Weighted Computation

Let w_i ≥ 0 be weights for observation i in the current context (after grouping filters). Then:

  • Weighted mean effect: AME = (∑ w_i · Δ_i) / (∑ w_i)
  • Weighted averaged gradient: ḡ = (∑ w_i · g_i) / (∑ w_i)
  • Standard error (delta method): se = sqrt(ḡ' · Σ · ḡ)

Where Δ_i is the per‑row effect (continuous derivative or categorical contrast) and g_i is the corresponding per‑row parameter gradient; Σ is the model covariance matrix.

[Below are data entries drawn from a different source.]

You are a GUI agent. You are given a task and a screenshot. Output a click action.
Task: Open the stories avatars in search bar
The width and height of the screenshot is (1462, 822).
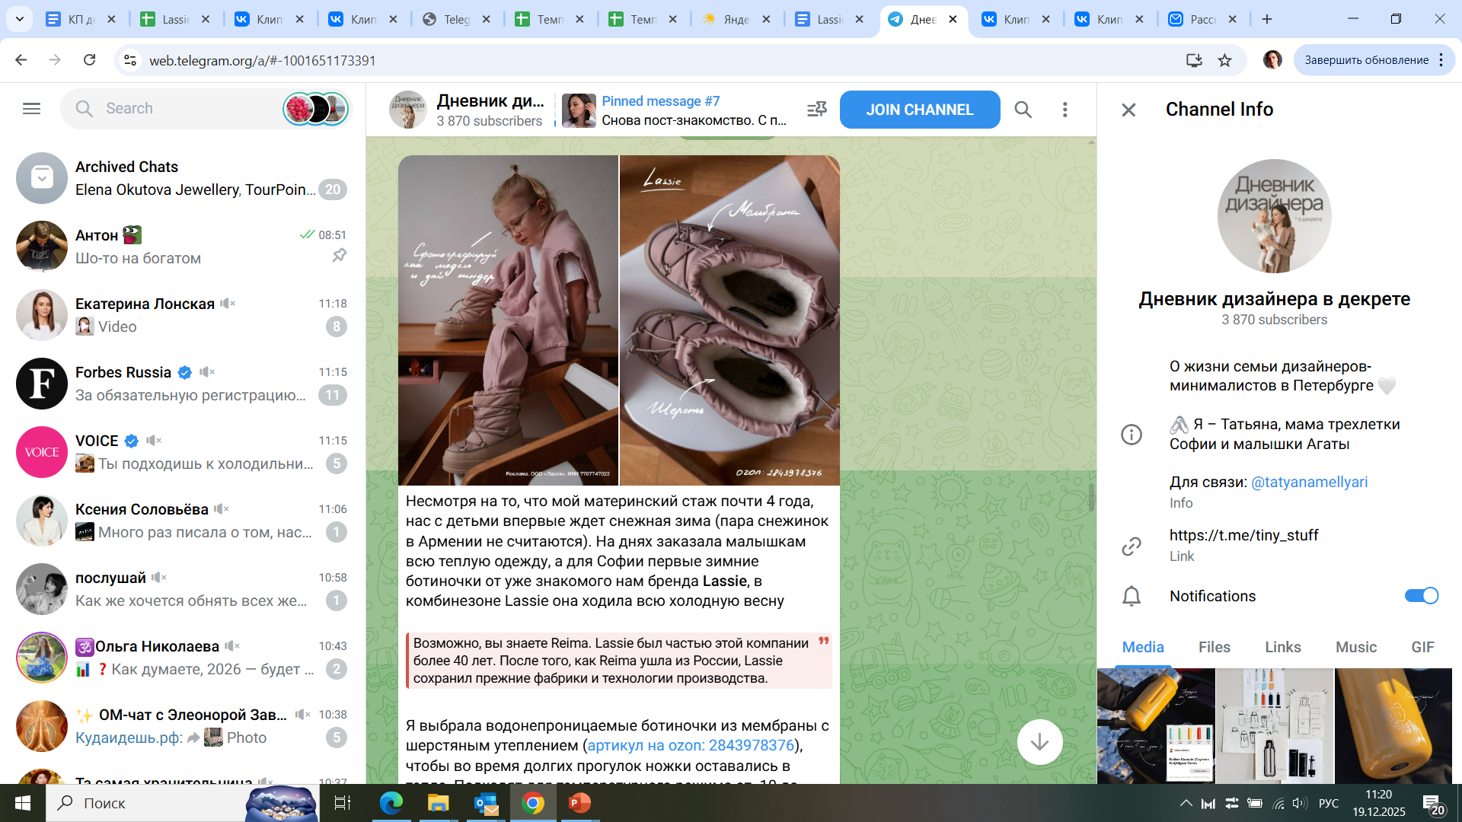[x=315, y=109]
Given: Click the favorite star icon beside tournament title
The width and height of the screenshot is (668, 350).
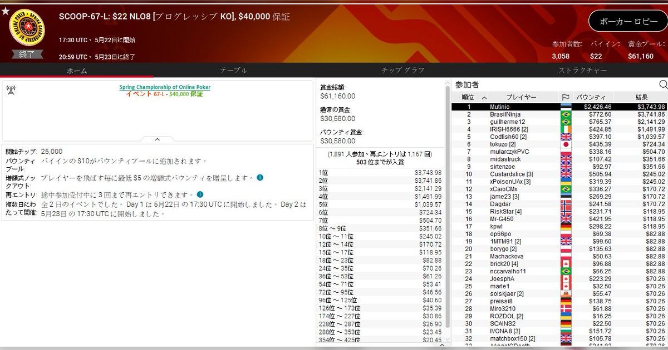Looking at the screenshot, I should [x=6, y=11].
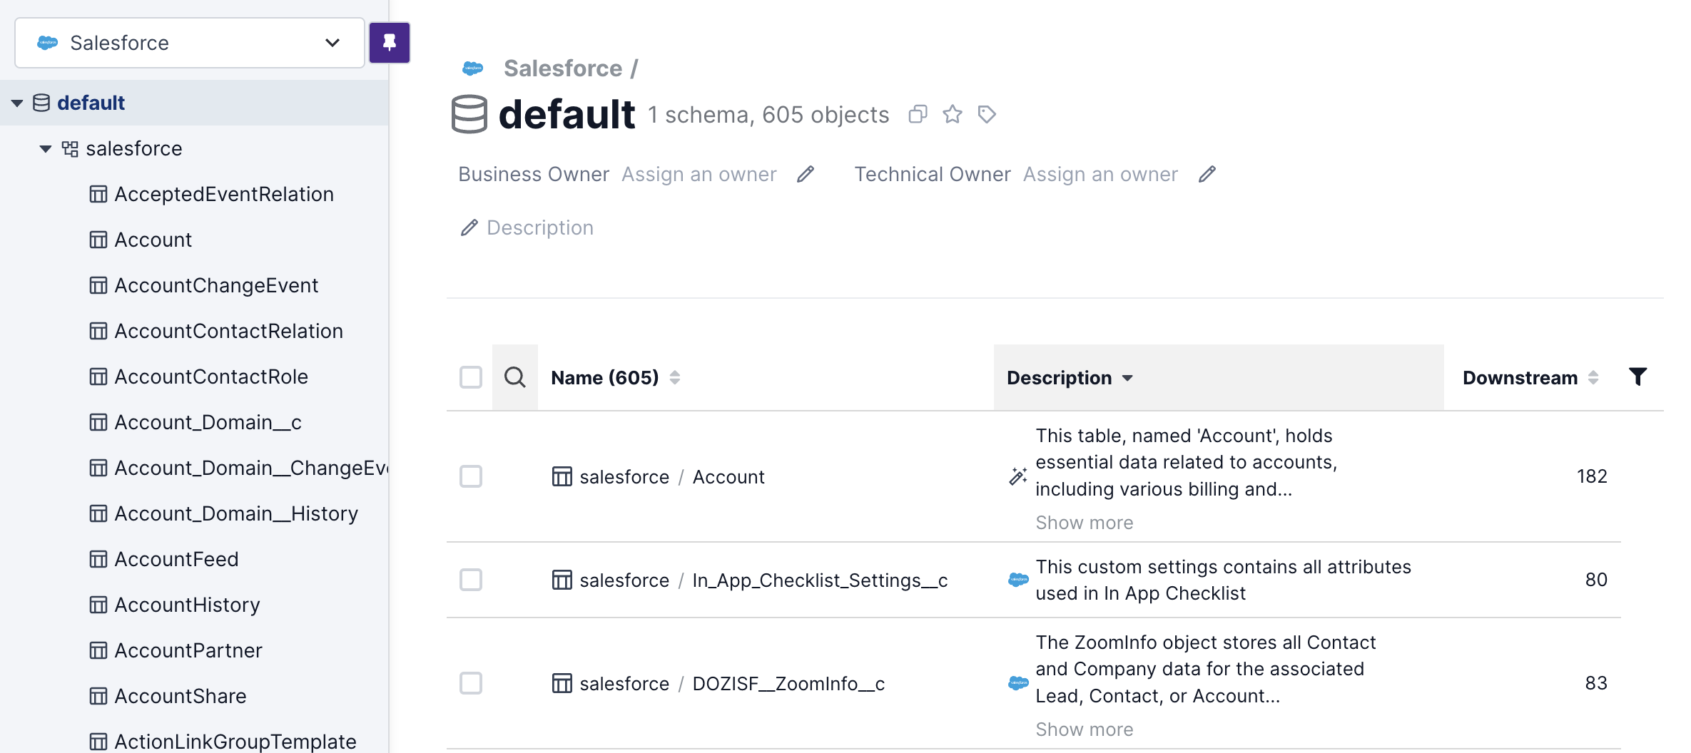Collapse the default database tree node
Screen dimensions: 1691x753
click(x=17, y=103)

These formulas are used consistently in:

  • Ungrouped population effects and predictions
  • Grouped analyses (applied within each subgroup)
  • Scenario analyses (applied within each scenario × subgroup context)

Examples

using Random
using DataFrames, CategoricalArrays, GLM, Margins

Random.seed!(123)
n = 200
df = DataFrame(
    y = randn(n),
    x = randn(n),
    z = randn(n),
    group = categorical(rand(["A","B"], n)),
    samp_w = rand(0.5:0.1:2.0, n),             # sampling weights
    freq_w = rand([1,2,3,4], n)                 # frequency weights
)

model = lm(@formula(y ~ x + z + group), df)

# 1) Unweighted population AME
ame_unw = population_margins(model, df; type=:effects, vars=[:x, :z])

# 2) Sampling weights via column name
ame_samp = population_margins(model, df; type=:effects, vars=[:x, :z], weights=:samp_w)

# 3) Frequency weights via column name
ame_freq = population_margins(model, df; type=:effects, vars=[:x, :z], weights=:freq_w)

# 4) Explicit weight vector
wvec = Float64.(df.samp_w)
ame_vec = population_margins(model, df; type=:effects, vars=[:x, :z], weights=wvec)

# 5) Grouped weighted analysis
grp_samp = population_margins(model, df; type=:effects, vars=[:x], groups=:group, weights=:samp_w)

# 6) Scenarios with weights (counterfactual z values)
scen_w = population_margins(model, df; type=:effects, vars=[:x], scenarios=(z=[-1.0, 0.0, 1.0]), weights=:samp_w)

All results use weighted averaging with proper normalization by the total weight in each context and delta‑method SEs computed from the averaged gradient and full covariance Σ.

Best Practices

  • Provide non‑negative weights; zero weights effectively drop observations.
  • For grouped analyses, ensure the weight column/vector aligns with the original data (the implementation indexes weights by original row indices).
  • Confirm units/interpretation: sampling vs frequency weights may yield different magnitudes depending on the empirical distribution they imply.
  • Use stable data types (Float64 for weight vectors) to avoid implicit conversions.

Error Handling

  • Length mismatch for weights::Vector vs nrow(data) → error.
  • Invalid weight column name → error.
  • Using a variable as both a weight and a simultaneous effect variable or grouping key may error if it creates an internal contradiction; prefer distinct columns.